Wenn der 1. Vorsitzende Albert Weber vom Heimatverein Suttrop über seine bisherigen Projekte berichtet, wie den Kalkofen mit dem Diamantenpfad oder das Haus Steinrücke, ist man voller Bewunderung über diesen engagierten Verein der seit 1999 aus einem Dornröschenschlaf entsprungen ist.
Dass der Heimatverein nicht müde wird, Suttrop in neuem Glanz erstrahlen zu lassen, zeigt das bemerkenswerte neue Projekt, das Ortsheimatpfleger Berni Meier am Montagabend auf der Generalversammlung des Heimatvereins den Mitgliedern vorstellte. Oberhalb des Hauses Steinrücke an der Mittleren Straße möchte der Verein in der Spitze des Parkplatzes einen „Dorfplatz“ entstehen lassen.

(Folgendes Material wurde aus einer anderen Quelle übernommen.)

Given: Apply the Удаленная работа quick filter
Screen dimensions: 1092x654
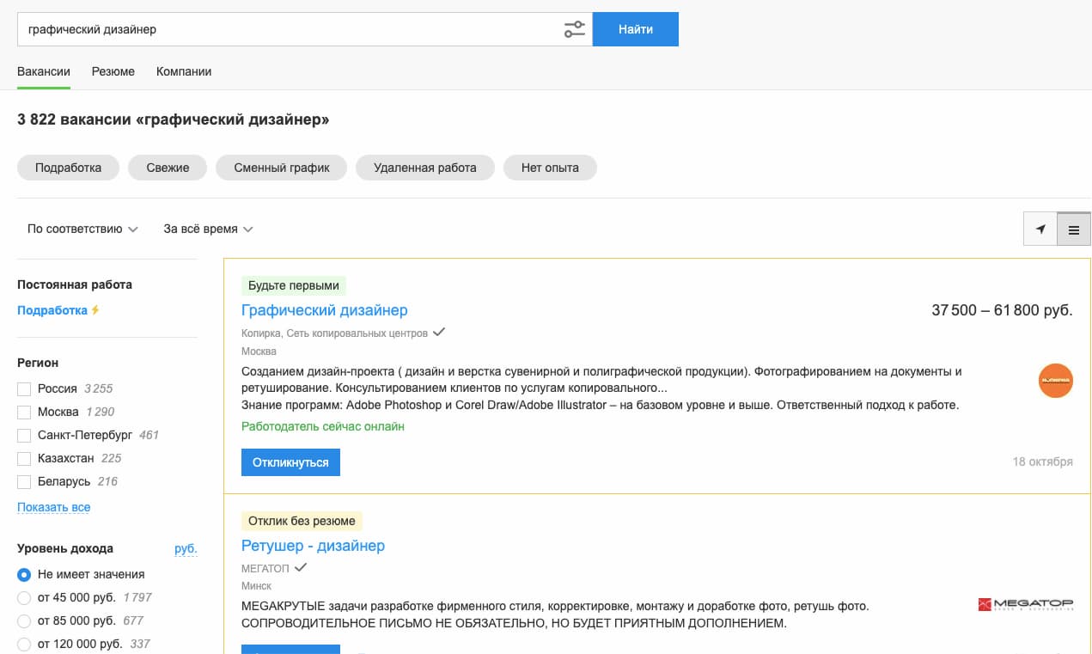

„In Suttrop gibt es fünf alte Quellen, die Ende der 1980er Jahre verroht wurden und in einem Rohr in der Mittleren Straße zusammen laufen und in die Dorpke übergehen“, berichtete Berni Meier. „Das Rohr liegt 2,80 Meter unter der Straße und wir möchten es in der Spitze des Parkplatzes auf zehn Metern offen legen“, so der Ortsheimatpfleger weiter zu dem geplanten Vorhaben, das noch im ersten Halbjahr dieses Jahres umgesetzt werden soll. Die Parkplätze werden alle erhalten bleiben, nur zwei oder drei Bäume werden weggenommen.
Passend dazu soll das Umfeld schöner gestaltet werden. „Im Großen und Ganzen hat der Heimatverein den Hut auf, die Stadt zahlt nichts. Wir werden das Projekt nur mit Sponsorenhilfe durchführen“, versichert Albert Weber.

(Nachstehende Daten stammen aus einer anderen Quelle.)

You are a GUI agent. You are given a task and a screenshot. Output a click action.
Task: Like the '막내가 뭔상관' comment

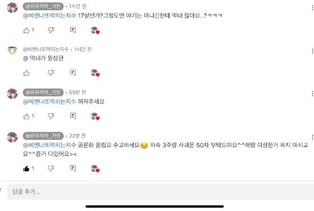tap(26, 73)
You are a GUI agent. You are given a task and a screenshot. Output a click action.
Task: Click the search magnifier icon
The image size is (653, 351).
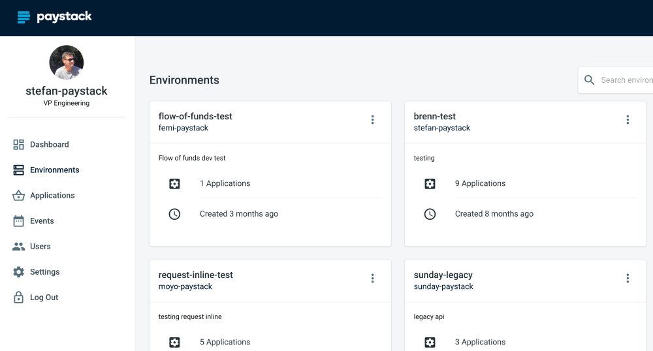[x=589, y=80]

Angedacht sind noch Informationstafeln, die den Besucher verdeutlichen sollen, wie das Wasser früher genutzt wurde, wo sich die einzelnen Quellen Remmes Teich, Funken Treppchen, Hof Leßmann, Straußfeld-Gödde und Hölscher befinden, aber auch, welche Anekdoten sich oftmals dahinter verbergen.
Auf breite Zustimmung stieß das neue Vorhaben in der Generalversammlung und es zeigt deutliche wie sich Suttrops Bürger für ihren Ort und zum Wohle Aller mit guten Ideen und vielen fleißigen Helfern um eine lohnende Sache verdient machen.